Australian housing loan approvals surge to record high in November
Further evidence of considerable strength in the Australian housing market was provided today by the ABS, which reported that the value of housing loan approvals increased 5.6%M/M in November – well above market expectations and lifting the series to a new record high. The value of approvals for loans by owner-occupiers increased 5.5%M/M – also reaching a record high – so that annual growth stood at a remarkable 31.4%Y/Y. In addition, the renaissance in the investor sector continued, as approvals for investor housing loans increased 6.0%M/M and 3.9%Y/Y. Loan approvals for the purchase of existing dwellings increased 5.9%M/M, while approvals of loans to finance new home construction increased a further 5.6%M/M and are now up by 75% since the Government implemented the Homebuilder grant in June. Finally, approvals for personal loans also grew a very strong 13.2%M/M in November and so were up 5.8%Y/Y.

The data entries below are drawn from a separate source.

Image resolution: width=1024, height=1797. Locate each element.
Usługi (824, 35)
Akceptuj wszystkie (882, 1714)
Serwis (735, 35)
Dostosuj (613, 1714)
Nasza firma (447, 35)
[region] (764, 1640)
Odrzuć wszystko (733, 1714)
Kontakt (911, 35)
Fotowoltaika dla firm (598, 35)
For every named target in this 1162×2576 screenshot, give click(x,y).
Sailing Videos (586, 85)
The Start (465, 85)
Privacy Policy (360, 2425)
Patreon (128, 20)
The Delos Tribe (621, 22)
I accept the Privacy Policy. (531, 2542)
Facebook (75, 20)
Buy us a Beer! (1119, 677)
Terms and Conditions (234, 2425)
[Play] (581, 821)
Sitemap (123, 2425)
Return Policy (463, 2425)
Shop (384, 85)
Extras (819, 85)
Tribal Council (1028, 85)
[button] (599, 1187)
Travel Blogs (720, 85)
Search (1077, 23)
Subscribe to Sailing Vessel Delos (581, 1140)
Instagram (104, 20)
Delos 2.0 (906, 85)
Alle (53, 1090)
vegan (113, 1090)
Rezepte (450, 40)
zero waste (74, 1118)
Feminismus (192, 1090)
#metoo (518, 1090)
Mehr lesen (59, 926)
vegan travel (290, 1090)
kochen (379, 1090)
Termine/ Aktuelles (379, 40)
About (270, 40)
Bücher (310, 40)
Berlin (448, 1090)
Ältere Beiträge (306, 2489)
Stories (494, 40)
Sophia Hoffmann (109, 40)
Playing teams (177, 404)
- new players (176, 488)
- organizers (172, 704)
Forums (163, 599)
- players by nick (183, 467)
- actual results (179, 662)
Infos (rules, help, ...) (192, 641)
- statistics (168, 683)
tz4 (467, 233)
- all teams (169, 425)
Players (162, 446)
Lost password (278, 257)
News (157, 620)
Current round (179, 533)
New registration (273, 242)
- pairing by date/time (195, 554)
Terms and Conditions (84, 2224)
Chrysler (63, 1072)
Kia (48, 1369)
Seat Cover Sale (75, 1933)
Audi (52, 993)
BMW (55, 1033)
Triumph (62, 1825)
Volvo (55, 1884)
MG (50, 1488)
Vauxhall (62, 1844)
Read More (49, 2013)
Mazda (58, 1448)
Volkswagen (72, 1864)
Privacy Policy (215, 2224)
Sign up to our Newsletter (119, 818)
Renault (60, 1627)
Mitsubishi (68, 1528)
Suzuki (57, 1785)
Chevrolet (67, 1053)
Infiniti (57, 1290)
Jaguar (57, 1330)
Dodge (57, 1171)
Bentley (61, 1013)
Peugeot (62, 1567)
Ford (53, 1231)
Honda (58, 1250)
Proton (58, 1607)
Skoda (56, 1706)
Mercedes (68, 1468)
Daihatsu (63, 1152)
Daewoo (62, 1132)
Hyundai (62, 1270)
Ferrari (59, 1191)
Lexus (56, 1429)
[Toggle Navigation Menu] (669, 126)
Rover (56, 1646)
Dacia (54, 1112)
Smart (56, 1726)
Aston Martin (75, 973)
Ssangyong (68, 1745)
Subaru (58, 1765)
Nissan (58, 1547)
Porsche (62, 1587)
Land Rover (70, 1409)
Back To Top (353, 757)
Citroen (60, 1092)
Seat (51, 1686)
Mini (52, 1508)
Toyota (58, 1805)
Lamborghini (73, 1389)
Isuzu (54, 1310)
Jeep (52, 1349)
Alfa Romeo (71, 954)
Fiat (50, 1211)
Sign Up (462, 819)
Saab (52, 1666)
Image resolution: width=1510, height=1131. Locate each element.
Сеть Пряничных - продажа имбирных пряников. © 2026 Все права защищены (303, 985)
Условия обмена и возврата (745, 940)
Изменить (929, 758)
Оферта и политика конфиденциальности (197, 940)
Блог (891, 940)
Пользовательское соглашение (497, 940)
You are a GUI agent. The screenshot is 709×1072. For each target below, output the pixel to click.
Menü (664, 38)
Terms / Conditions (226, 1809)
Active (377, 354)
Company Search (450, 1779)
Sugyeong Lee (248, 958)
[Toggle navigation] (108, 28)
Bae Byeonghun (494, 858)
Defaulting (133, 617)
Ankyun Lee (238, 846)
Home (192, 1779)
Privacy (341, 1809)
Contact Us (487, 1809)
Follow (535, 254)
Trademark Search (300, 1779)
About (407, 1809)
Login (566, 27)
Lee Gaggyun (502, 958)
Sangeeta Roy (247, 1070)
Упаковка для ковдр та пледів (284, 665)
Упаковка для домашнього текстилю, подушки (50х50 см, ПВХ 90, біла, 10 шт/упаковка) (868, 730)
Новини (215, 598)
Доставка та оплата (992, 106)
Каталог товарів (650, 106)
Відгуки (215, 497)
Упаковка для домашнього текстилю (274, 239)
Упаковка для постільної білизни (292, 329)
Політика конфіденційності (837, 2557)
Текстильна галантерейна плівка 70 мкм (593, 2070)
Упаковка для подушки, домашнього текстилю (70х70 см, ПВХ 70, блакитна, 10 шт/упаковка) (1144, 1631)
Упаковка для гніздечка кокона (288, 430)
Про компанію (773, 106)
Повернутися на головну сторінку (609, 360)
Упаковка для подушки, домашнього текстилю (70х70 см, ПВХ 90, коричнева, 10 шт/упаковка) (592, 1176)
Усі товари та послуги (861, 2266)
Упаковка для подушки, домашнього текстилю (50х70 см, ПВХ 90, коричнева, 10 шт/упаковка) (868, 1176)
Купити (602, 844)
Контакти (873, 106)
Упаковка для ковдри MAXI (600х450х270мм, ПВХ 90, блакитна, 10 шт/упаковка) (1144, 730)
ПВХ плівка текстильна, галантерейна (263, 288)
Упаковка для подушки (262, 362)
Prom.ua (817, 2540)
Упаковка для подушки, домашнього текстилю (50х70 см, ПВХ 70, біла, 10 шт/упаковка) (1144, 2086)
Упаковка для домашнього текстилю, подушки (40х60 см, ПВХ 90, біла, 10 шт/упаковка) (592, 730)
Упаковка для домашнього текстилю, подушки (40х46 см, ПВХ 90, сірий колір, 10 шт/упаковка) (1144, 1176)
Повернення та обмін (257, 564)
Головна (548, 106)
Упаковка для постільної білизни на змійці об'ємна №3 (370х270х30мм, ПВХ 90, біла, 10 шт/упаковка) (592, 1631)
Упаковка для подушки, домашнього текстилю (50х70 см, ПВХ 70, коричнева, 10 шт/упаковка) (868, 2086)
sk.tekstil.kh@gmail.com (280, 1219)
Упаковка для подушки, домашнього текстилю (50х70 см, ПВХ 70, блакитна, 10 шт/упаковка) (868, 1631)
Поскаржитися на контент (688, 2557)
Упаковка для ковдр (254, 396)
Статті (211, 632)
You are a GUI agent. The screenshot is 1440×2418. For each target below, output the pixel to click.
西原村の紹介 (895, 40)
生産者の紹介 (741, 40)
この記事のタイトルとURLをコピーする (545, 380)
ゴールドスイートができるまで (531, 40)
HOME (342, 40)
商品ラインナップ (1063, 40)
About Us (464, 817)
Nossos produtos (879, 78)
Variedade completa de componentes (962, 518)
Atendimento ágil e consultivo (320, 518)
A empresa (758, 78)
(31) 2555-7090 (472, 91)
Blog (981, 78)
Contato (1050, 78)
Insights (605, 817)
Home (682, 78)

Kiwi house sales surge in December as buyers rush to beat LVR restrictions
As foreshadowed by other housing indicators, today REINZ reported that nationwide home sales surged 36.6%Y/Y in December as buyers rushed to beat the re-imposition of LVR restrictions on 1 March. In the major city of Auckland, home to around a third of the population, sales grew an even larger 66%Y/Y. Buyers’ urgency was reflected in the median days taken to sell a house, which fell to the lowest level since 2003, and the REINZ House Price Index, which increased 17.3%Y/Y to a fresh record high.